Review: Slowdive

In 1995, Slowdive released their third album, Pygmalion. Sparse, ambient, and even less commercial than the band’s previous work, the album was a sales flop and led to Slowdive being dropped from their label and eventually splintering apart. Coinciding with the surging popularity of Britpop as delivered by acts such as Oasis and Blur, this was essentially the death knell of the UK’s original shoegaze scene.

Considering their long hiatus after Pygmalion, you’d be forgiven for not knowing Slowdive released a new album this year. The pioneering shoegazers have always had a subdued, quiet edge to them, especially in comparison to their legendarily ear-splitting contemporaries such as My Bloody Valentine and the Jesus and Mary Chain. Adjectives used to describe 1993’s Souvlaki, widely considered to be Slowdive’s artistic apex, range from “blissed-out” and “soothing” to “lazy” and downright “boring.”

In typical Slowdive fashion, the band’s latest album, Slowdive, came without excessive fanfare. The release is full of the notoriously gorgeous, reverb-soaked melodies and spacey arrangements that fans have come to expect from the band. Skirting the comeback jinx which might be expected from a twenty-two year gap between releases, Slowdive goes above and beyond to stand as the band’s liveliest work.

One of the things most apparent when listening to Slowdive is the group’s renewed sense of immediacy. Slowdive has never sounded so alive as on their lead single, “Star Roving,” with a driving drumbeat that makes the track seem positively frenetic in comparison to the sedate tempos the band made its name with. On tracks such as “Everyone Knows,” Rachel Goswell and Neil Halstead’s vocals twist together in unison under a sort of bottomless ocean of melodic guitar washes. Album closer, “Falling Ashes,” casts a repeated sequence of four piano notes over an atmospheric melange of echoed guitar picking, close vocal harmonies, and an ambience dark and ambiguous enough to make Burial proud.
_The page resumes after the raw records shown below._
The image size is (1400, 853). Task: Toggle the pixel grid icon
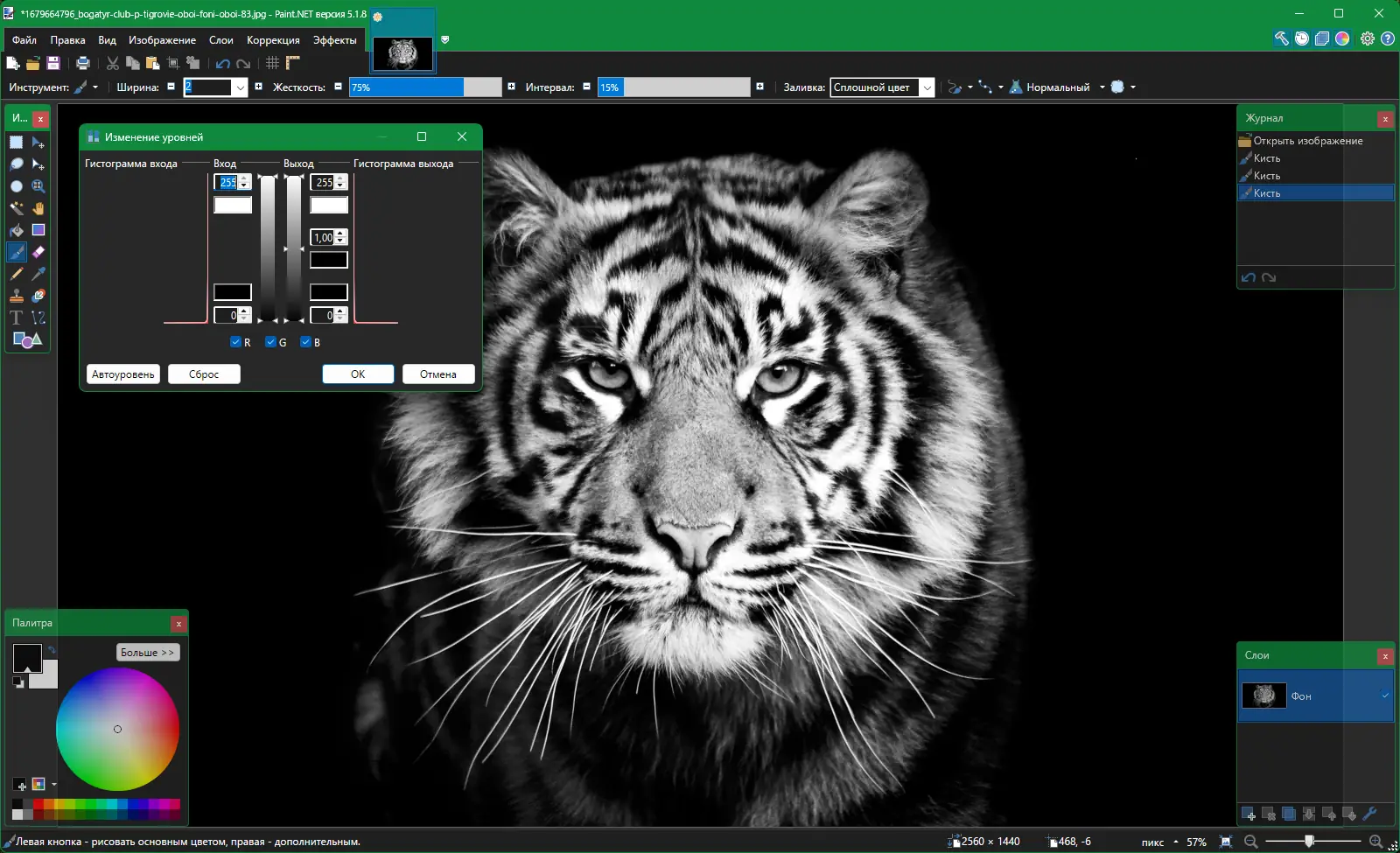(272, 63)
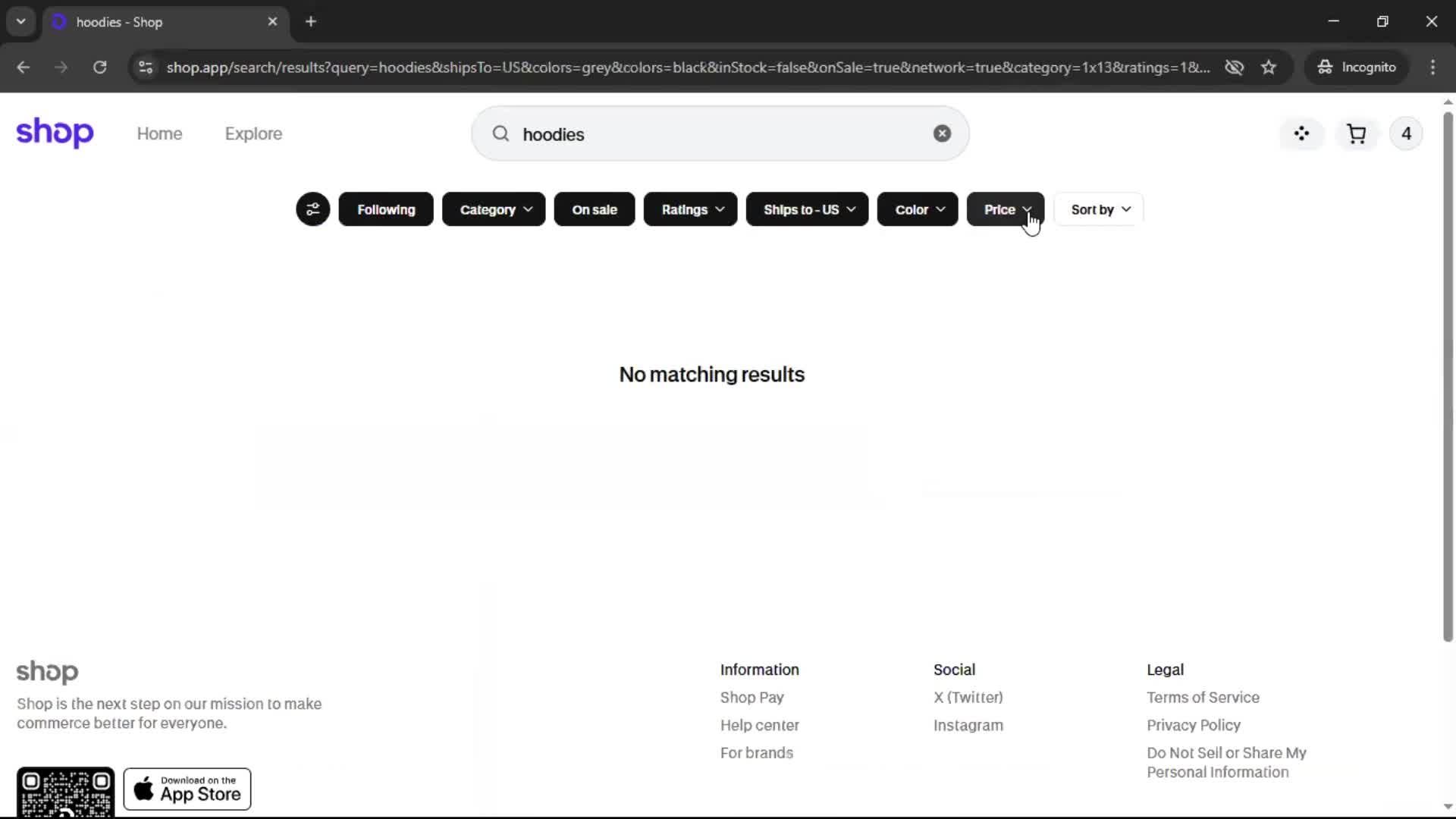Open the Help center link
This screenshot has width=1456, height=819.
click(x=759, y=725)
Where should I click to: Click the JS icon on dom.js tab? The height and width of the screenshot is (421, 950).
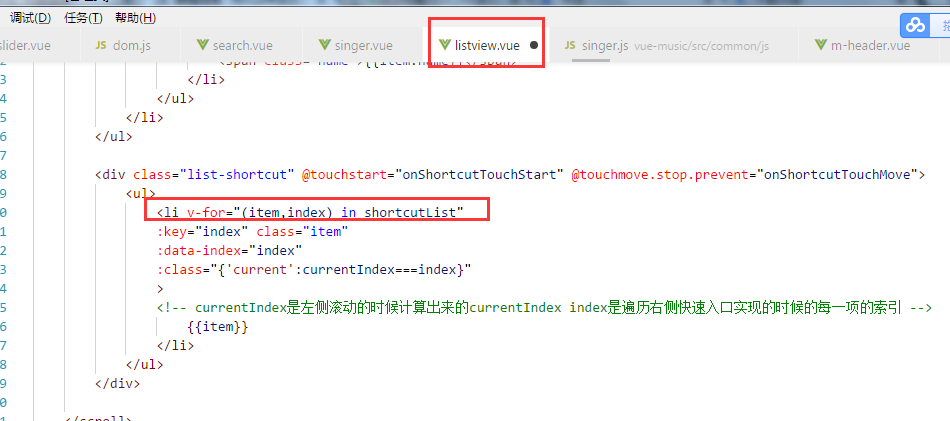tap(101, 45)
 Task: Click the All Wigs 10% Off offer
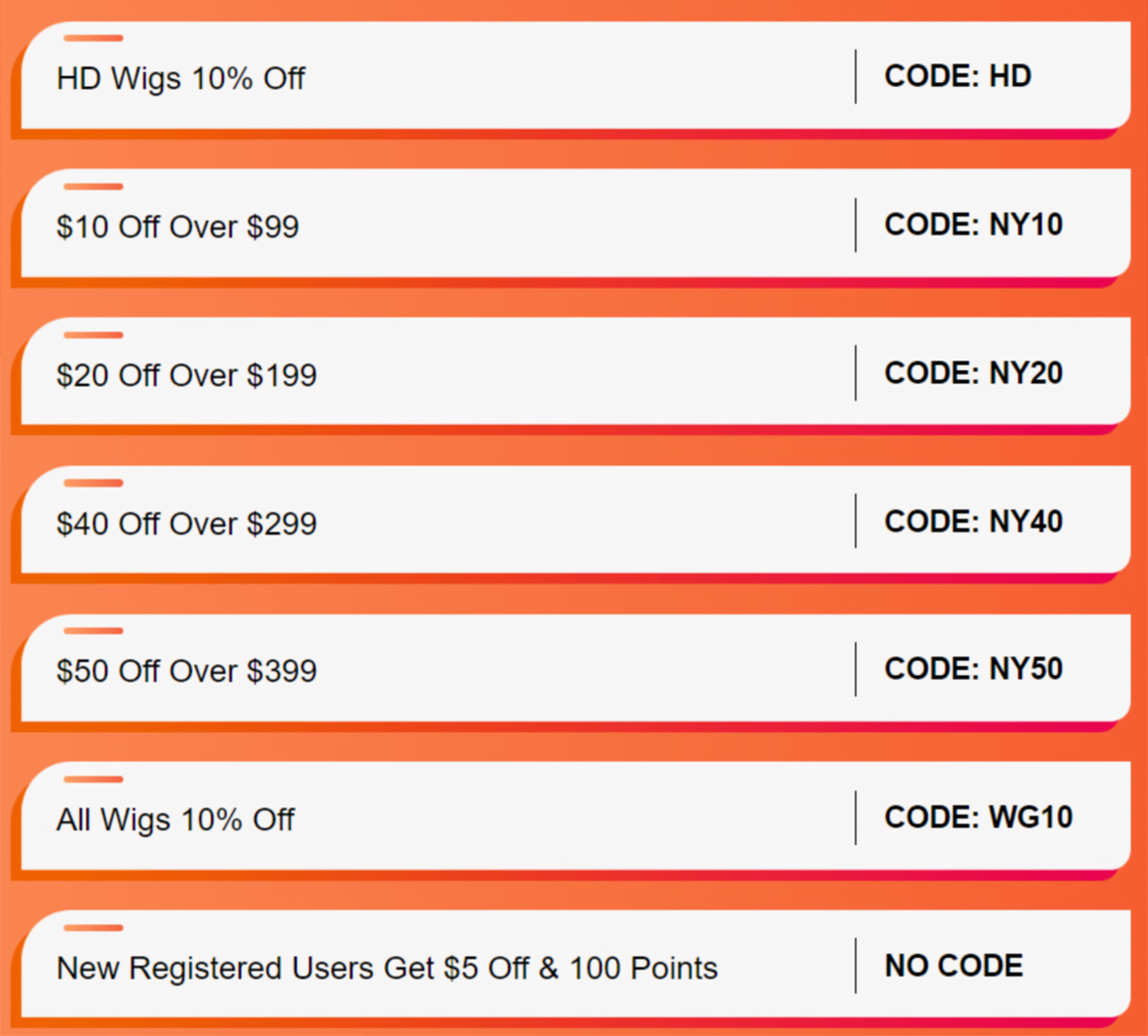point(176,820)
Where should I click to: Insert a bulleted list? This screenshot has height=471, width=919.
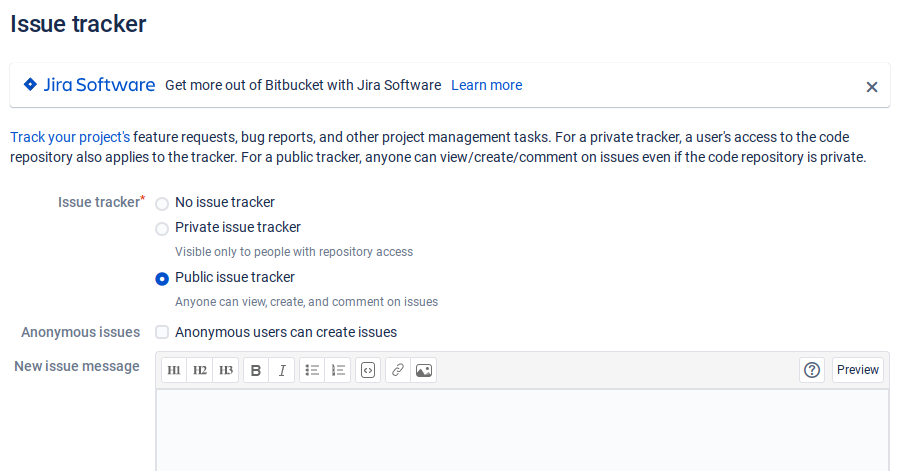312,370
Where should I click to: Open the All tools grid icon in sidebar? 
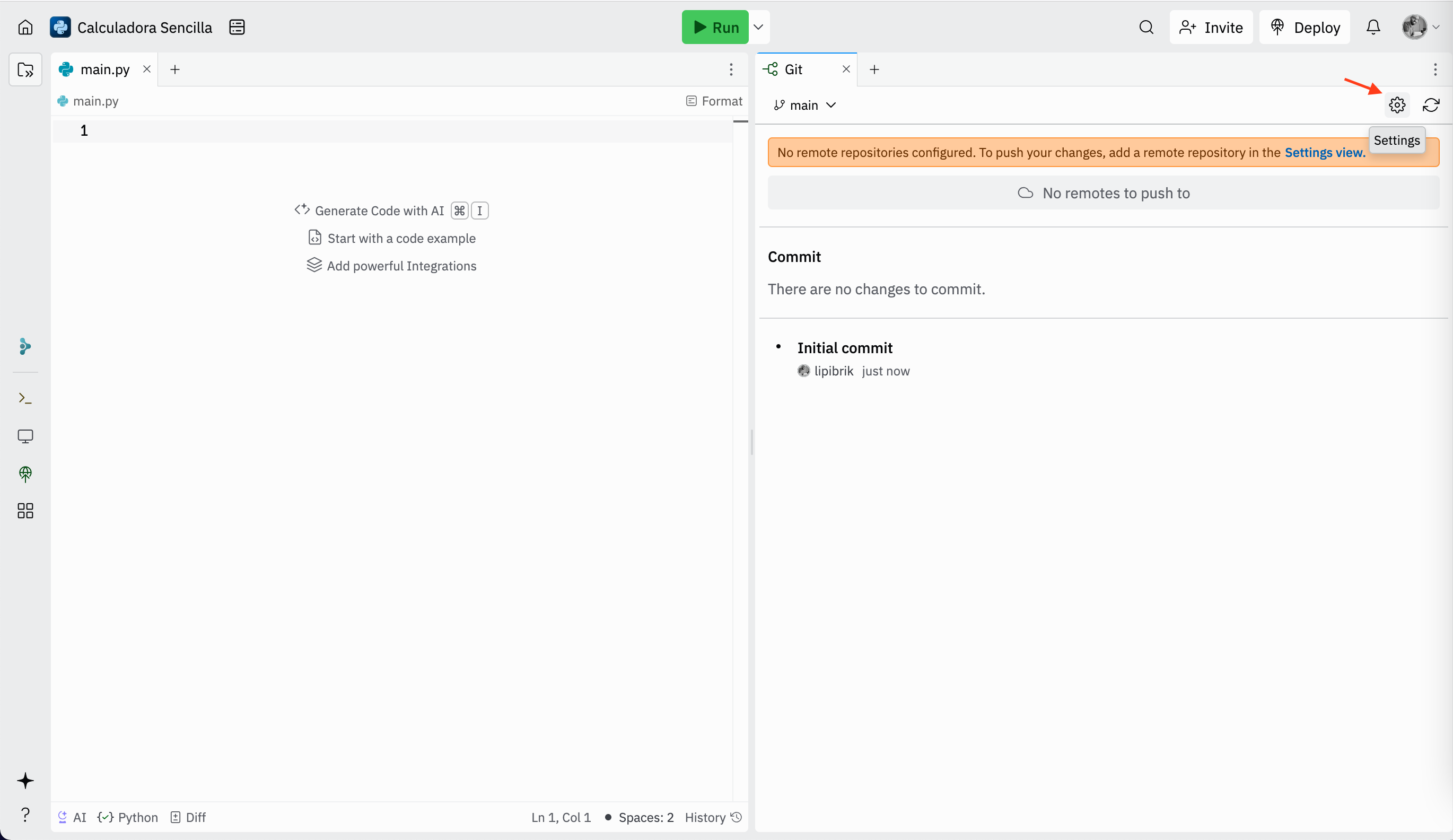coord(25,511)
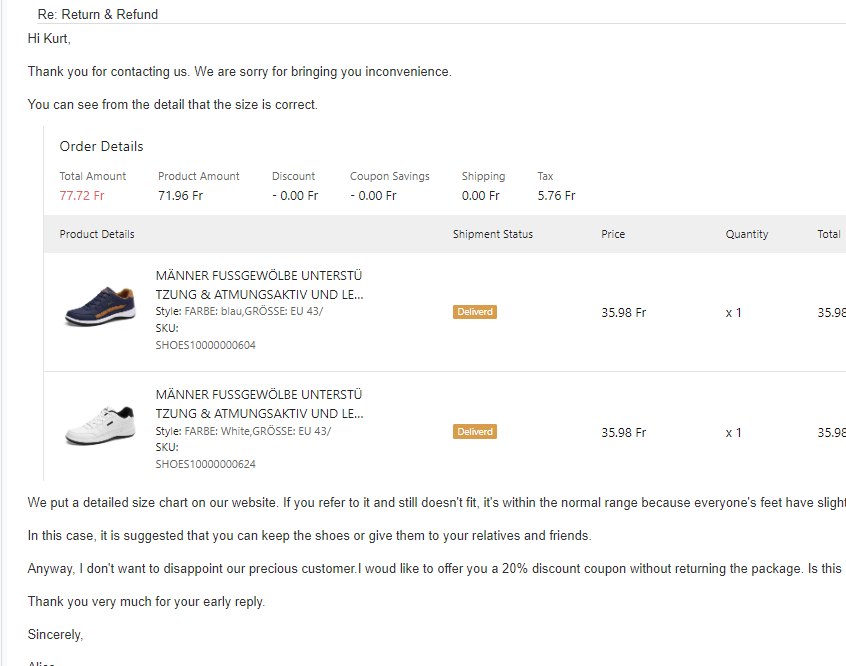
Task: Open the white shoe product title link
Action: coord(259,404)
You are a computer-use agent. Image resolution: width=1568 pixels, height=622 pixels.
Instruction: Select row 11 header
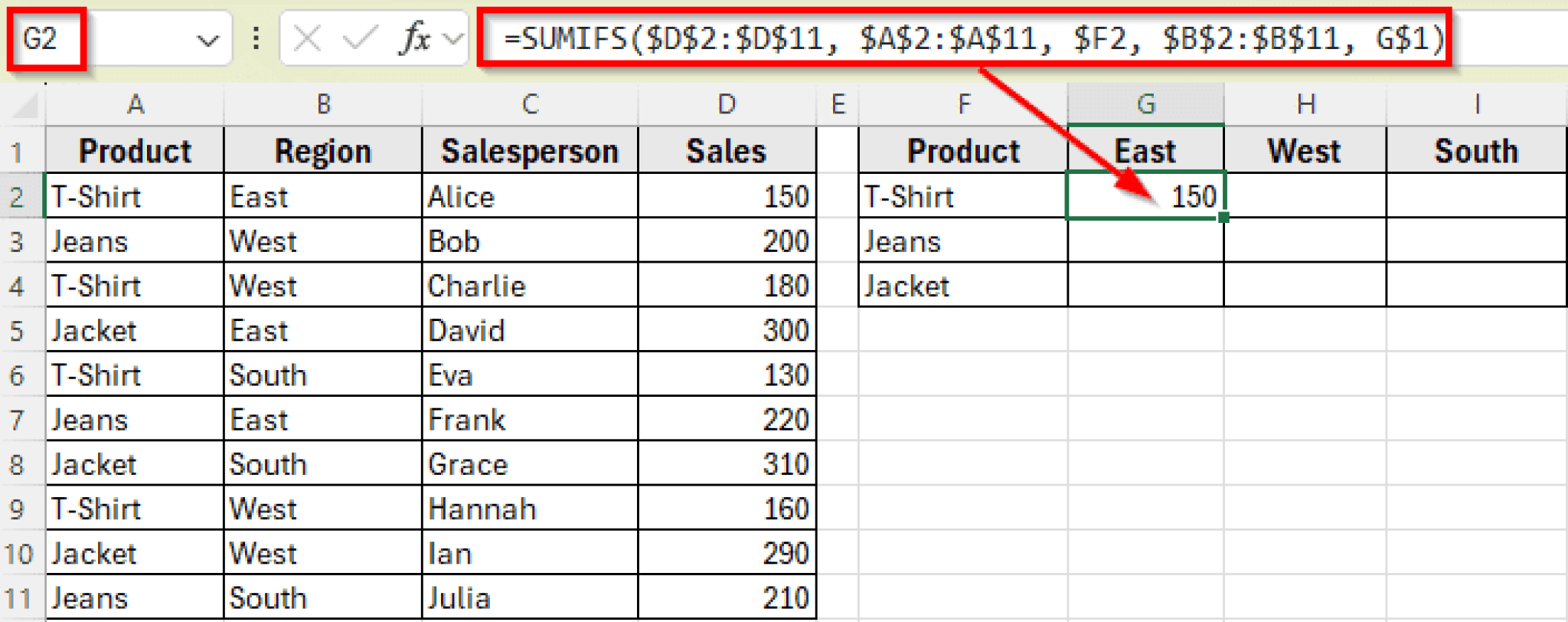[18, 598]
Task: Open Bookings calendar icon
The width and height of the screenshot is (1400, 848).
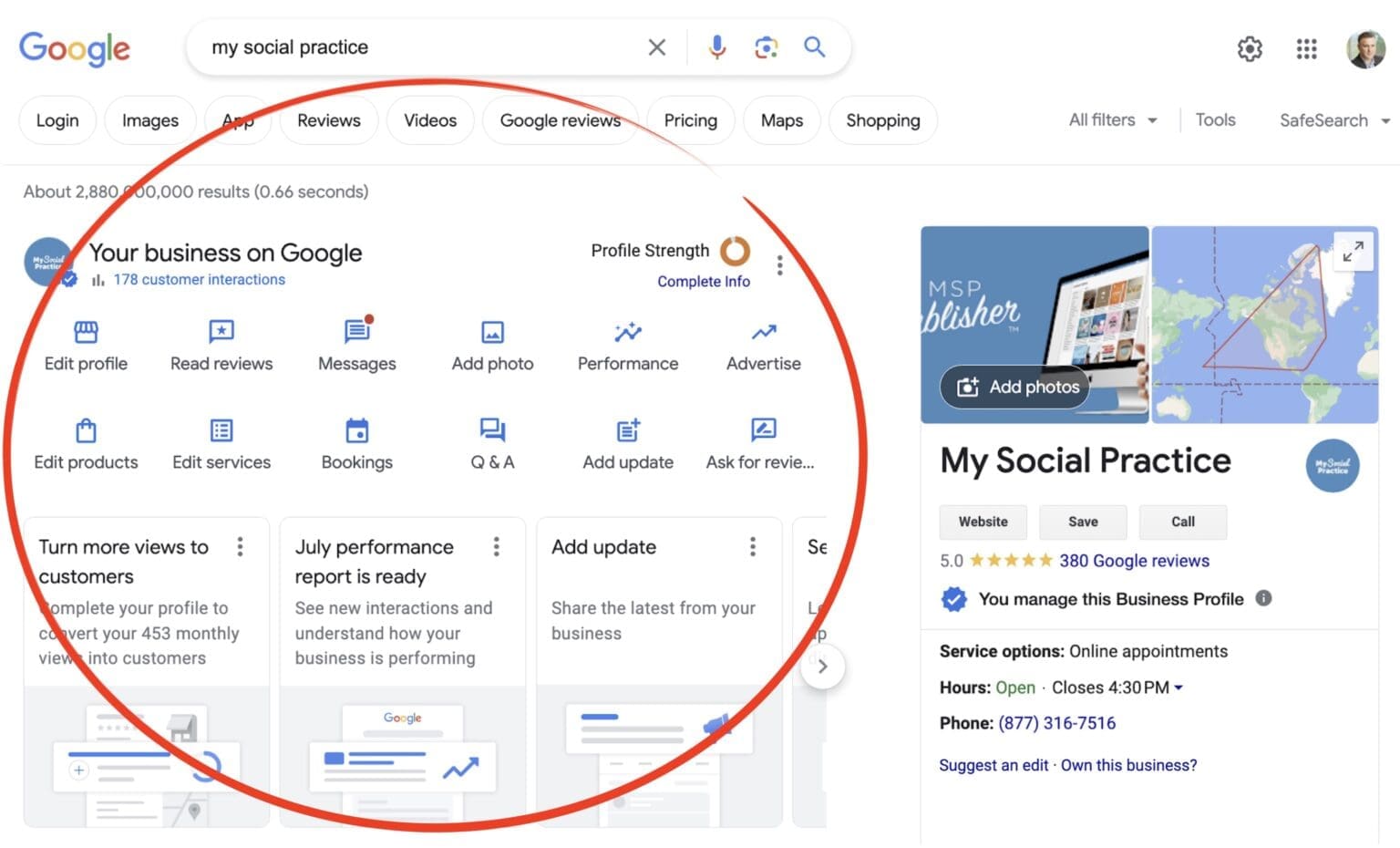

Although still hazy in mood, Slowdive discards the gauziness of Souvlaki and the minimalism of Pygmalion in favour of a vitality which makes the album an absolute thrill to listen to. For a band considered archetypical of a genre often maligned as self-indulgent and without focus, Slowdive has drawn on both their shoegaze roots and the wave of artists which followed in the group’s influential footsteps to create their most engaging album to date.